Another Word For It Patrick Durusau on Topic Maps and Semantic Diversity

March 2, 2011

RKWard

Filed under: Data Mining,R — Patrick Durusau @ 10:22 am

RKWard

Another R IDE for data mining. Thought I should mention it since I also posted a note about RStudio.

From the website:

RKWard is meant to become an easy to use, transparent frontend to the R-language, a very powerful, yet hard-to-get-into scripting-language with a strong focus on statistic functions. It will not only provide a convenient user-interface, however, but also take care of seamless integration with an office-suite. Practical statistics is not just about calculating, after all, but also about documenting and ultimately publishing the results.

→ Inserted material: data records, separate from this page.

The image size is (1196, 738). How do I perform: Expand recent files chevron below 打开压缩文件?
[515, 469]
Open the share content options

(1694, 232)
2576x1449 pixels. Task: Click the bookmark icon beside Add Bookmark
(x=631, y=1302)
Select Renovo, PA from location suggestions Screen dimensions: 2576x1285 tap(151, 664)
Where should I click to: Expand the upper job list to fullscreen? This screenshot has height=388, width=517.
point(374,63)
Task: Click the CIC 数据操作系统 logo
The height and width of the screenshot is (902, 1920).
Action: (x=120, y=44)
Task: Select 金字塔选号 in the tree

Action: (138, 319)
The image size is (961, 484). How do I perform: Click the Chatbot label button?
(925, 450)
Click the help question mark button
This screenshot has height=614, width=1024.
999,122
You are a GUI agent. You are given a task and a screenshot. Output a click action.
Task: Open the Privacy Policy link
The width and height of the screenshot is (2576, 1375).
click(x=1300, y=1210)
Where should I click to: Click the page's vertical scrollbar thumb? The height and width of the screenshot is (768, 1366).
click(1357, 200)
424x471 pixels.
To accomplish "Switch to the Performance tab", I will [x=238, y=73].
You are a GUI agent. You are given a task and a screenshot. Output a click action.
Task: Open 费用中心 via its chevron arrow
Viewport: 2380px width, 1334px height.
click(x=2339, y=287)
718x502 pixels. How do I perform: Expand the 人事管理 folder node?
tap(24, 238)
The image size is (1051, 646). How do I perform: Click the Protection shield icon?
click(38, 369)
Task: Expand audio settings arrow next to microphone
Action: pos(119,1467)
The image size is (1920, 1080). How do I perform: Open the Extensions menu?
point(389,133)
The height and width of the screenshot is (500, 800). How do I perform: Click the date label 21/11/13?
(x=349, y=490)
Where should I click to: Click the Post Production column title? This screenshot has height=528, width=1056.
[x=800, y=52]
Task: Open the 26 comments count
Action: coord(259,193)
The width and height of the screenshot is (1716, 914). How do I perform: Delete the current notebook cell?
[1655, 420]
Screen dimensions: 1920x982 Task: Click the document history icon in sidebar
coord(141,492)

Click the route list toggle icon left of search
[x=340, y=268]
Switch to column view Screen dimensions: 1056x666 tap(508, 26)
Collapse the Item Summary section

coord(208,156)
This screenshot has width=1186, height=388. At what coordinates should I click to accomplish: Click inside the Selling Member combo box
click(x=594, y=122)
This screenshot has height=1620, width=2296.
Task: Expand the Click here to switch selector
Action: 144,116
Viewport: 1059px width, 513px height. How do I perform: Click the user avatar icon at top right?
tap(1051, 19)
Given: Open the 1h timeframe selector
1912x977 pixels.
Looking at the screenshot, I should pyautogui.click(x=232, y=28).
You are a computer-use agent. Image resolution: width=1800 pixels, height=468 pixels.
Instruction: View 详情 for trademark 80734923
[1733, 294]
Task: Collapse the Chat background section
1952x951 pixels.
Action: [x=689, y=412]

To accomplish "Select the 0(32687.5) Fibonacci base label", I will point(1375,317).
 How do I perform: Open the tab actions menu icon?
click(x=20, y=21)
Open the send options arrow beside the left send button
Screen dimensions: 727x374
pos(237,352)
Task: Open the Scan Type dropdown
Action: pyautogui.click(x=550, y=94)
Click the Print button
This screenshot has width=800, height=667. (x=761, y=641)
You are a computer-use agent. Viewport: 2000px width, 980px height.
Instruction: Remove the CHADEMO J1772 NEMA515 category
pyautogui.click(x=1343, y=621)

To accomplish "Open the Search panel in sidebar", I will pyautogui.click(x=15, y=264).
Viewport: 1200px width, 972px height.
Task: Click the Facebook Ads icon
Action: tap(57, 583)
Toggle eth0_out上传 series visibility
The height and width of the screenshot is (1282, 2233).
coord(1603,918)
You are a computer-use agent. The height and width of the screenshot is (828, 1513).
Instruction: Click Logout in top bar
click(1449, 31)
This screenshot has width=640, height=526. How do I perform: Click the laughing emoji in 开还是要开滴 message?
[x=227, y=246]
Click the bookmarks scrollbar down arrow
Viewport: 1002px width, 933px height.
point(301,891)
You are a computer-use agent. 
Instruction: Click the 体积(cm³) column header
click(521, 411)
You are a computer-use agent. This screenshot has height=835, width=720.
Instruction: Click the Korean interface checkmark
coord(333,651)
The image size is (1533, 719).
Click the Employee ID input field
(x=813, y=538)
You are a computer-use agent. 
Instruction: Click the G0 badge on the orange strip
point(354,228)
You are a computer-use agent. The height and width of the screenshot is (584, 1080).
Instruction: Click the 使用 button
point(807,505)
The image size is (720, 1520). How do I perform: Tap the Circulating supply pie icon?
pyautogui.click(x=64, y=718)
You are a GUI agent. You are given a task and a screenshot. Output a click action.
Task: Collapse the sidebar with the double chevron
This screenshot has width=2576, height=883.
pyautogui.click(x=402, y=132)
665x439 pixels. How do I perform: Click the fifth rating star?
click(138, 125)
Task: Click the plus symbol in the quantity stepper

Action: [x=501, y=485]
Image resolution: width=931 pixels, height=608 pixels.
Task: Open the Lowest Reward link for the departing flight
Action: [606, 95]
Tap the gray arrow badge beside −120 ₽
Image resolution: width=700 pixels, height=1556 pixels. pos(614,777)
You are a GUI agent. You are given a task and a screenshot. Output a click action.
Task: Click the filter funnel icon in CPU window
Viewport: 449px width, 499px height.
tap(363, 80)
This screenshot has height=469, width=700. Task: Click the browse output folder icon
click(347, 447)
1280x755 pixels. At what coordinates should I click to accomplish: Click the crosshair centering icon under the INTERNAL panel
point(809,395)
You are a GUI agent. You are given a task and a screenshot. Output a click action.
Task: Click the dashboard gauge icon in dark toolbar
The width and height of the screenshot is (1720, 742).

RKWard then is (will be) something like a free replacement for commercial statistical packages. In addition to ease of use, three aspects are particularily important:

  • It will be a transparent interface to the underlying R-language. That is, it will not hide the powerful syntax, but merely provide a convenient way, in which both newbies and R-experts can accomplish most of their tasks. A GUI can never provide an interface to the whole power of a language like R. In some cases users will want to tweak some functions to their particular needs and esp. to automate some tasks. By making the “inner workings” visible to the user, RKWard will make it easy for the user to see where and how to use R-syntax to accomplish their goals.
  • For the output, RKWard strives to separate content and design to a high degree. It will not try to design its own tables/graphs, etc, which have to be converted to the style used in the rest of a publication by hand. Currently RKWard uses HTML for its output. Using appropriate style definitions reformatting this output to match the rest of the publication will be easily doable. In future releases RKWard will even seek stronger integration with existing office suites.
  • It relies on a language, that is not only very powerful, but also extensible, and for which dozens of extensions already exist.

And of course, it is free (as in free speech).